Aber: Die Emissionen im Verkehr sind gestiegen und der Ausbau der Windkraft stagniert. 
Ohne Windkraft werden wir weder den Kohleausstieg noch die Klimaschutzziele erreichen.Insofern sollte das einmal mehr Anreiz für die Groko für eine mutige Klimapolitik sein. Diese haben wir immer noch nicht.

 Ausblick:
Demo am 13.1. ab 18 Uhr gegen Siemens,
Kick Off Meeting Parents for Future Köln am Sonntag 12.01.
Amazonas: Der Kampf geht weiter, und so will ich auch gleich auf die am 18.1.2020 in Berlin stattfindenden Demonstration „Wir haben es satt“ hinweisen.

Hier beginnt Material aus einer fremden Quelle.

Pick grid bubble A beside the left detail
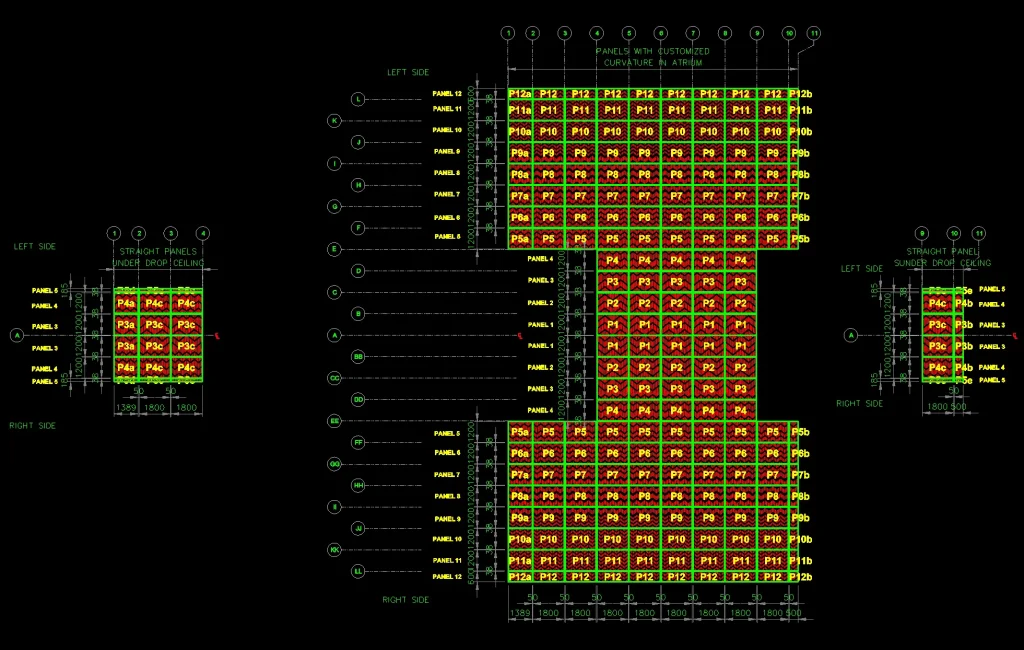pos(16,335)

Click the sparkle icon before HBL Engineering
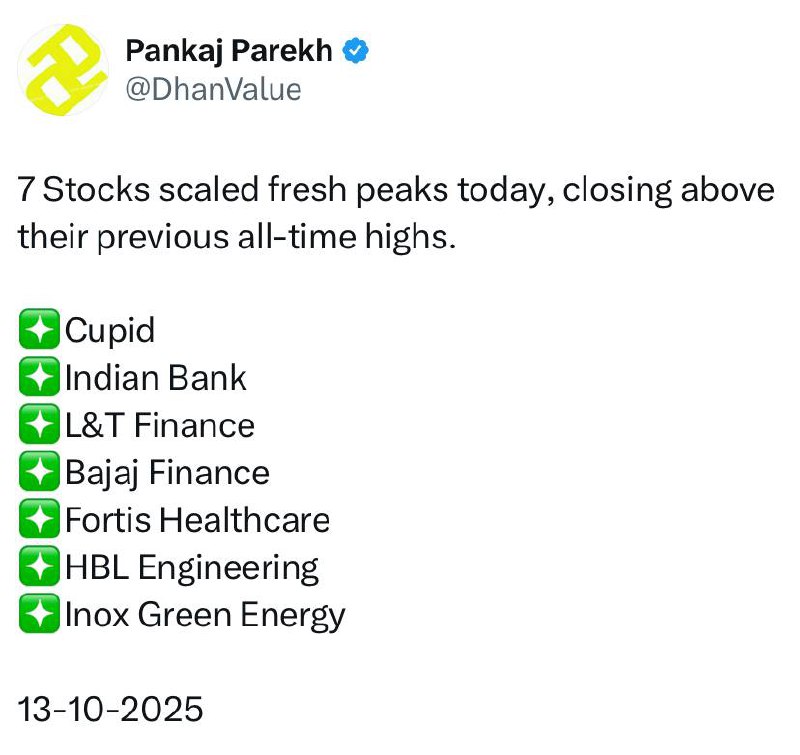point(39,567)
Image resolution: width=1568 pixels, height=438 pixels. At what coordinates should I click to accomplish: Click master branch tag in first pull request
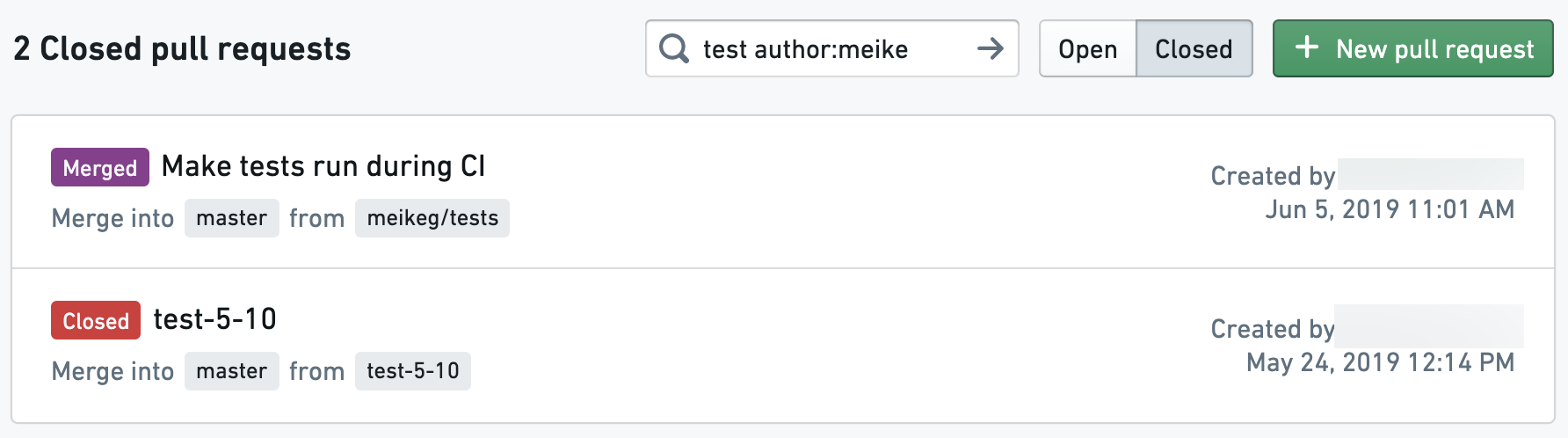(232, 218)
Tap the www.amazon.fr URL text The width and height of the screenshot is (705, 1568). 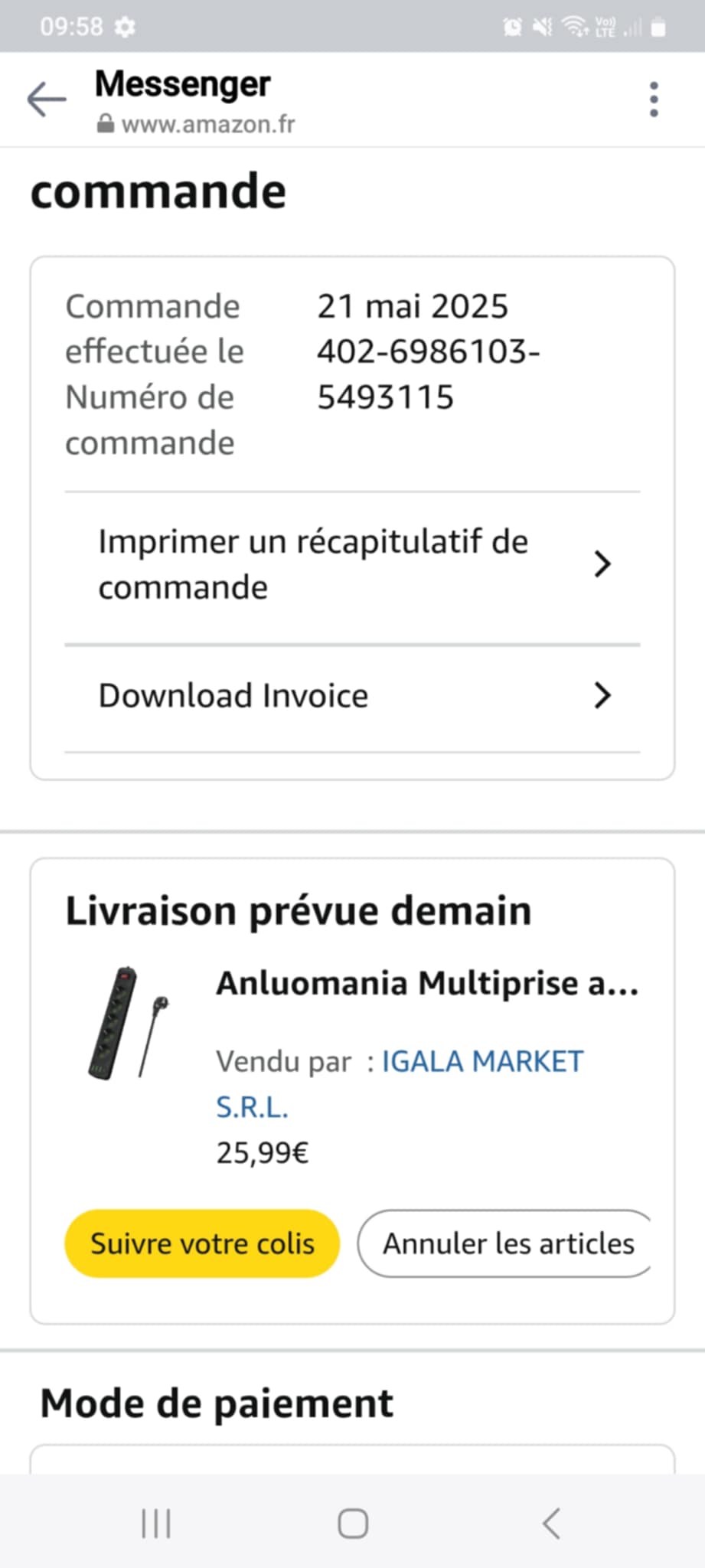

Da es einen engen Zusammenhang zwischen Landwirtschaft, Klimakatastrophe und dem Mercosur-Handelsabkommen gibt, wird in diesem Jahr ein „Handelspolitischer Block“ mit an der Demo teilnehmen.
 
https://wir-haben-es-satt.de/informieren/aufruf/handelsblock/
 
Es soll darauf hingewiesen werden, dass mit dem Abkommen die falschen Signale gesetzt werden. Mit unserer auf Wachstum und Profit ausgerichteten Wirtschaftsweise belohnen wir die Zerstörung der Natur und damit unserer Lebensgrundlage. Wir lassen es zu, dass die Natur zu Gunsten kurzfristiger Profite zerstört, und damit der Klimawandel noch beschleunigt wird.